Türkiye halkları açısından, maskeyi zorunlu kılıp maske dağıtmayan, Diyanet aracılığıyla farklılıklara savaş açan, kolluk kuvvetleriyle sokağa çıkana kursun sıkan, medyasıyla propaganda yağmuru yağdıran, tüm kurumları “korona sürecinde çok iyi çalıştık” yalanını pompalamaya zorlayanlara karşı derin bir mücadele bekliyor! Bu, öyle çetin geçecek bir mücadele ki, tek kullanımlık maskeye erişmek bile “varlık” nedenine dönüşecek! Bu, öylesine hırçın ve saldırgan bir zemine karşı gerçekleşecek bir mücadele ki, daha dün Suriyeli Ali’yi sokak ortasında vuranlara karşı verilecek!
Bu mücadelenin belki de en anlamlı noktası, artık seçmemiz gerekecek!
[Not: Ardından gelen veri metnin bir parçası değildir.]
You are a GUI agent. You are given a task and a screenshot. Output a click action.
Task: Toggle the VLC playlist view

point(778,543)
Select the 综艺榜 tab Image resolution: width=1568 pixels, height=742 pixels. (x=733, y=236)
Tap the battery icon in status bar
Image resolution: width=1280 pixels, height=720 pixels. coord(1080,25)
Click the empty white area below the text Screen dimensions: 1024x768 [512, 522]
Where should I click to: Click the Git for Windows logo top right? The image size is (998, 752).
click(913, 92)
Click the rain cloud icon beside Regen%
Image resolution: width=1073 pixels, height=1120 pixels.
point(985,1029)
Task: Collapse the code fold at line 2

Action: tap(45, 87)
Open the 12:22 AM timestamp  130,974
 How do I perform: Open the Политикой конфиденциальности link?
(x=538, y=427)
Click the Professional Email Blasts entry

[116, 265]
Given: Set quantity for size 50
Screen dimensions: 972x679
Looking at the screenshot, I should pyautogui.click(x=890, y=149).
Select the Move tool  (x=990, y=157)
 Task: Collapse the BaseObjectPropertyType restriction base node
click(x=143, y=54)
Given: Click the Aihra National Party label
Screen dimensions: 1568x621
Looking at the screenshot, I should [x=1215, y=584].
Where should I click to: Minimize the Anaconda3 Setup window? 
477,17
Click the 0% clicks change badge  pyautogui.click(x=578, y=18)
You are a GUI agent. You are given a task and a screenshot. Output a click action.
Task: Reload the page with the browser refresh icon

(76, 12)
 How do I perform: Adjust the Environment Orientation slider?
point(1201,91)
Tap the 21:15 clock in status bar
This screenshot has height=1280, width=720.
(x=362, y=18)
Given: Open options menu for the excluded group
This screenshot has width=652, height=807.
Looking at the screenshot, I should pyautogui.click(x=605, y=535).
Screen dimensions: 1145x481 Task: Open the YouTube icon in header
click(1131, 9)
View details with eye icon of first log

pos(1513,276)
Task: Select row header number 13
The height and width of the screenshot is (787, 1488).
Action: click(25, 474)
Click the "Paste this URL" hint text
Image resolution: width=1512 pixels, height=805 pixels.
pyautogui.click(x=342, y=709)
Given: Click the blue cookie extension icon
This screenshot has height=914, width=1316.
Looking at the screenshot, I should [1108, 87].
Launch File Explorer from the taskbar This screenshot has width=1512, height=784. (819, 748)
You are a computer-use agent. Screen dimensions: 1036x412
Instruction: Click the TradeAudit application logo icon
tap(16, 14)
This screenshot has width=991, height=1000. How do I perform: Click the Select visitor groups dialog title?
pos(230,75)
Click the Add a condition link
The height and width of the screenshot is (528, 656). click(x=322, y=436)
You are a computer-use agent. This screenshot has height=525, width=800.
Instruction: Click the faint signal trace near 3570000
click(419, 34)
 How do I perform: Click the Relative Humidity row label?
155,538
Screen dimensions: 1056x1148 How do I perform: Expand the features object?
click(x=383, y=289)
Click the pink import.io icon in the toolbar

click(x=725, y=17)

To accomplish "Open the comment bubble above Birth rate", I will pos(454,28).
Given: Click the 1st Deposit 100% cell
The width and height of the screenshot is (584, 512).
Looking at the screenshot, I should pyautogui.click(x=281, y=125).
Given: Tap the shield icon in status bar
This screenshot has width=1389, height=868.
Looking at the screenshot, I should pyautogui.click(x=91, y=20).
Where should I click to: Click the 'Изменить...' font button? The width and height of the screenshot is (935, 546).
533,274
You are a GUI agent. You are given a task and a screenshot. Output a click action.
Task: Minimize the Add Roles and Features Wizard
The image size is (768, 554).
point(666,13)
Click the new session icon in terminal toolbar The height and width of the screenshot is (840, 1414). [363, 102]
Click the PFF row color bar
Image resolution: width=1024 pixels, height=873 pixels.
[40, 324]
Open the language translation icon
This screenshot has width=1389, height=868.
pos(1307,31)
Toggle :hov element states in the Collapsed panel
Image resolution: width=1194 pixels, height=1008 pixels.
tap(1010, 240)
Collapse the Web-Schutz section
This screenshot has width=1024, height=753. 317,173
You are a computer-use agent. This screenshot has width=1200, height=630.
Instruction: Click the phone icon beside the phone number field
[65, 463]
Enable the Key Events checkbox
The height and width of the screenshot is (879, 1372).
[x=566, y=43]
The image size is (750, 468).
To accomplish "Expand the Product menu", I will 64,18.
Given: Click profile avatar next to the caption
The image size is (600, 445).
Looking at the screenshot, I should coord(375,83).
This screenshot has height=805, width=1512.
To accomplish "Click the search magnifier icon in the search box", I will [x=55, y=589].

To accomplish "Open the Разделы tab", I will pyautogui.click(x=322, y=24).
Ya onurlu bir dik duruşla, çok uzun sürecek olsa da egemenlere meydan okuyacağız, ya da onların inatla kapıları açıp, isçileri fabrikalara koşmasına seyirci kalacağız!
Umurlarında olmayan sağlık hakkımız, onların hırslarına teslim edilemez! Hep dillendirdikleri gibi, “hepsi aynı gemide”. Emekçi yığınlar, su almaya başlayan ve adi bir ahşaptan ürettikleri bu faralar tarafından istila edilmiş bu gemiyi terk etmeliler! Yeniden “vira” diyecek bir liman arayan “kapitalizm”, salgınlarla mücadele etmek yerine, emekçi bedenlerini “tane tane” sayıyorken, artık birlikte hareket etmek zamanıdır! Artık, bizim olana daha fazla sarılma zamanıdır: Yaşama!